The developer additionally warned a couple of level related to the well being of the ecosystem:
Attempting to stay your head within the sand and faux that Lightning is not more and more how individuals work together with bitcoin means being disconnected from actuality.
Matt Corallo, Bitcoin Core contributor.
Callebtc, probably the most vocal Bitcoin builders, additionally weighed in with a short however compelling message: “Lightning is Bitcoin.”
One consumer responded: “No, it’s not. It simply provides one other layer of complexity with out fixing the core drawback: privateness. “Bitcoin isn’t extra non-public with Lightning, it’s simply quicker surveillance.”
This assertion summarizes a priority: whereas Lightning reduces prices and quickens funds, its channel structure requires that the nodes concerned know a part of the cost routewhich supplies that consumer considerations about privateness.
In response to Callebtc, Peter Todd, one other Core shopper contributor, chimed in with a technical clarification:
Each Lightning transaction is actually a Bitcoin transaction: the underlying HTLC is applied by providing the counterparty a signed Bitcoin transaction that will permit them to gather the funds on-chain if obligatory.
Peter Todd, Bitcoin developer.
Todd expressed that Lightning isn’t a separate system, however slightly a assemble that makes use of Bitcoin contracts to allow funds. off-chain.
On this case, HTLCs (Hash Time Lock Contracts) are contracts that lock funds with one situation: the recipient should show a secret (the hash of a preimage) inside a sure time.
Should you do, you receives a commission; If not, the funds return to the sender. These mechanisms are what permit Lightning funds to work securely with out every transaction having to be recorded on the chain, sustaining last settlement capability on-chain.
Thus, for Todd, Lightning is predicated on Bitcoin transactions, which might reinforce its legitimacy as a pure extension of the protocol.
What does the Lightning Community knowledge say?

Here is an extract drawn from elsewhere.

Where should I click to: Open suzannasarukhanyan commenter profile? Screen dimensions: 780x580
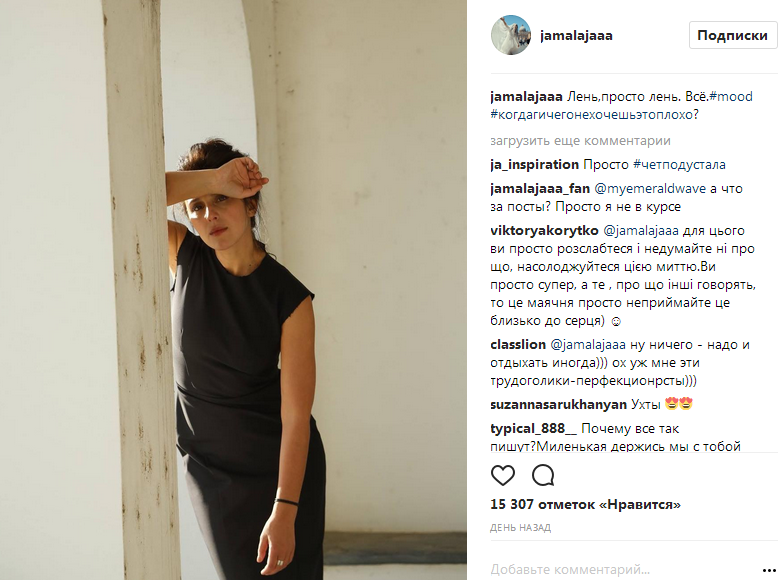[558, 404]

On this context, historic Lightning metrics present a extended fluctuation course ofwith variations in nodes, channels and capability.
Within the case of nodes, the LN registers a most of over 20,000 in mid-2022. Since then, the determine has decreased till stabilizing in a variety near 15,000–16,500 public nodes.
Nevertheless, the variety of nodes in decline doesn’t essentially denote much less use of Lightning.
It might imply that sure operators (individuals or corporations that run nodes) determined to shut channels that had no visitors or flip off “secondary” nodes that didn’t add worth.
Lightning means that you can function nodes that aren’t publicly introduced or that focus liquidity in fewer, better-optimized channels. In different phrases, the infrastructure is reorganized.
Second, channels (connections between two Lightning nodes via which liquidity is locked in bitcoin in order that on the spot funds might be despatched and obtained off-chain) They reached values near 85,000 in 2022.
Since then, just like what occurred with the nodes, the information displays a sustained declinewith present ranges round 46,000–50,000.
This discount may very well be linked to the closure of low capability channelsthe migration in the direction of extra environment friendly connections and the focus of liquidity in larger quantity operators.
Lastly, the whole capability (the whole quantity of bitcoin locked inside Lightning channels to facilitate cost routing) reveals a extra nuanced curve.
After a interval of fixed progress between 2021 and 2023, exceeding 5 billion satoshis (greater than 500 BTC), the indicator fell again in 2024. In latest months, the capability of the LN displays partial restorationpushed by the opening of bigger channels.
Altogether, the graphs replicate a LN that doesn’t appear to be at present recovering its adoption statistics, after a time through which they confirmed a slowdown in the usage of Bitcoin’s L2.